Metadata-Version: 2.4
Name: cairn-ai
Version: 0.2.0
Summary: Runtime signal capture and distillation for AI-assisted Python development
Project-URL: Homepage, https://github.com/Cope-Labs/cairn
Project-URL: Repository, https://github.com/Cope-Labs/cairn
Project-URL: Issues, https://github.com/Cope-Labs/cairn/issues
Author-email: Cope Labs LLC <seth@copelabs.dev>
License: AGPL-3.0-or-later
License-File: LICENSE
Keywords: agent,ai,instrumentation,mcp,observability,testing
Classifier: Development Status :: 4 - Beta
Classifier: Intended Audience :: Developers
Classifier: License :: OSI Approved :: GNU Affero General Public License v3 or later (AGPLv3+)
Classifier: Programming Language :: Python :: 3
Classifier: Programming Language :: Python :: 3.10
Classifier: Programming Language :: Python :: 3.11
Classifier: Programming Language :: Python :: 3.12
Classifier: Programming Language :: Python :: 3.13
Classifier: Topic :: Software Development :: Quality Assurance
Classifier: Topic :: Software Development :: Testing
Requires-Python: >=3.10
Requires-Dist: click<9.0,>=8.1
Provides-Extra: compat
Requires-Dist: nox>=2024.3; extra == 'compat'
Provides-Extra: config
Requires-Dist: tomli<3.0,>=2.0; (python_version < '3.11') and extra == 'config'
Provides-Extra: coverage
Requires-Dist: coverage<8.0,>=7.3; extra == 'coverage'
Provides-Extra: dev
Requires-Dist: coverage<8.0,>=7.3; extra == 'dev'
Requires-Dist: margin<1.0,>=0.9.23; extra == 'dev'
Requires-Dist: nox>=2024.3; extra == 'dev'
Requires-Dist: pytest<9.0,>=7.4; extra == 'dev'
Requires-Dist: ruff<1.0,>=0.5; extra == 'dev'
Requires-Dist: sentence-transformers<4.0,>=2.2; extra == 'dev'
Requires-Dist: tomli<3.0,>=2.0; (python_version < '3.11') and extra == 'dev'
Provides-Extra: embed
Requires-Dist: sentence-transformers<4.0,>=2.2; extra == 'embed'
Provides-Extra: health
Requires-Dist: margin<1.0,>=0.9.23; extra == 'health'
Provides-Extra: pytest
Requires-Dist: pytest<9.0,>=7.4; extra == 'pytest'
Description-Content-Type: text/markdown

# Cairn

[![PyPI version](https://img.shields.io/pypi/v/cairn-ai.svg)](https://pypi.org/project/cairn-ai/)
[![PyPI downloads](https://img.shields.io/pypi/dm/cairn-ai.svg)](https://pypi.org/project/cairn-ai/)
[![Python versions](https://img.shields.io/pypi/pyversions/cairn-ai.svg)](https://pypi.org/project/cairn-ai/)
[![License: AGPL v3](https://img.shields.io/badge/License-AGPL%20v3-blue.svg)](https://www.gnu.org/licenses/agpl-3.0)

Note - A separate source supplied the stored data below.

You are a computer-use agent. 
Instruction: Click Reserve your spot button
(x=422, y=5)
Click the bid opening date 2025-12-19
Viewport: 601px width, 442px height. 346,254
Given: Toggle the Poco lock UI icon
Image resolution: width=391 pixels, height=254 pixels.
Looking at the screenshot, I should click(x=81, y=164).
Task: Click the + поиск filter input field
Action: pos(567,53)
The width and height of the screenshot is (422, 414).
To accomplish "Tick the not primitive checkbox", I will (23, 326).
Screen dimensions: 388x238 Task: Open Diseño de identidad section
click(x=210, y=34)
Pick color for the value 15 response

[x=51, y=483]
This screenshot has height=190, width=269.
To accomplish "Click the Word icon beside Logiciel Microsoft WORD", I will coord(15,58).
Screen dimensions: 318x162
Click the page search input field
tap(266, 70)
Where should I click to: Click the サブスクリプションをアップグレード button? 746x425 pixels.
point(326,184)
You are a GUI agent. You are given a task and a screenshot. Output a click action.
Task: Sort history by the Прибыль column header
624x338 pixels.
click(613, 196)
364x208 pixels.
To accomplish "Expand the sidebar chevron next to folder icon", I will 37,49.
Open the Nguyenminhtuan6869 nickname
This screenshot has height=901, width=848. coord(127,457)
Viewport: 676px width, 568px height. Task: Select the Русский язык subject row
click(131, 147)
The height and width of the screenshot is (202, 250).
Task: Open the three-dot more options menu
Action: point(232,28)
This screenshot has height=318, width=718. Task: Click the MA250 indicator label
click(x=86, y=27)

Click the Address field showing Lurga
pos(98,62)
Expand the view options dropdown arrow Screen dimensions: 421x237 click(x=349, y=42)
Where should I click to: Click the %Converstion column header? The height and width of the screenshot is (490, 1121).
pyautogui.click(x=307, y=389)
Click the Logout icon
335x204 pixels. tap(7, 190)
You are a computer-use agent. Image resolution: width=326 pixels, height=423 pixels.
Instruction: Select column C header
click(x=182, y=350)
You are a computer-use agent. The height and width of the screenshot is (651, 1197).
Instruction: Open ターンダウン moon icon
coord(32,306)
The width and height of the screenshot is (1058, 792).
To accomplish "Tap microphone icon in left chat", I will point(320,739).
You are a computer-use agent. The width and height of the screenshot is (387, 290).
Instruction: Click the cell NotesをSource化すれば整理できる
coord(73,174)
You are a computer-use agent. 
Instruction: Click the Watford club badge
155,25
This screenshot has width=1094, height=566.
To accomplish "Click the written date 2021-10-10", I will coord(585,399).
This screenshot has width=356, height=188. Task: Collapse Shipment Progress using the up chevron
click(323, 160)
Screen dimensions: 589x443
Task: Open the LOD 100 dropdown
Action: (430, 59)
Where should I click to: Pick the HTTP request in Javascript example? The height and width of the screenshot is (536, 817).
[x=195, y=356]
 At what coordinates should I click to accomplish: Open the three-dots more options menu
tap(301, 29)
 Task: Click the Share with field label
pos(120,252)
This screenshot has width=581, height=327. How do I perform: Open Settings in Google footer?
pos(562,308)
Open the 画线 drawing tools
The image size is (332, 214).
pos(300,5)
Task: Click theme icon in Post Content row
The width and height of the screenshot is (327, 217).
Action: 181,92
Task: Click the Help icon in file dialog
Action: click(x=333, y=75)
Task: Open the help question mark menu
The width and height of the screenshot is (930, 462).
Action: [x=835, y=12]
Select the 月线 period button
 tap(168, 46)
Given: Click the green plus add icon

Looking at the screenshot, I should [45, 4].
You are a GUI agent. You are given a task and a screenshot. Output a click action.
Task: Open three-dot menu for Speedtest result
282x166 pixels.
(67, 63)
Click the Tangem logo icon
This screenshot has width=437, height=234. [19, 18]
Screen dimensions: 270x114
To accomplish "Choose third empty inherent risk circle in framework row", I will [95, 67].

**Writes its own `CLAUDE.md` — from what your code actually does.**

Your AI coding agent starts every session cold. Cairn gives it memory of what this codebase has actually failed on — captured from your runtime, distilled into typed patterns, injected into the agent's context before the next session.

```bash
pip install cairn-ai
pytest                    # cairn's pytest plugin auto-registers
cairn install             # scaffold CLAUDE.md / AGENTS.md / Cursor rules
cairn status              # see what was captured
```

No config, no decorators, no changes to your tests. Captured records are
scrubbed of secrets and PII before they hit disk.

---

## What it captures

Every run, Cairn writes structured signal to a local SQLite store:

- **Tests** — pytest pass/fail, assertion values, local state at failure
- **Execution** — function calls, return values, exceptions, duration (Python 3.12+ `sys.monitoring`; `@cairn.watch` decorator fallback on older)
- **Structure** — AST scan for 9 anti-patterns, untested branches (via `coverage`)
- **Git** — commit → test delta → error delta correlation

Records are idempotent, vector-embedded for semantic search, and decay on a configurable half-life.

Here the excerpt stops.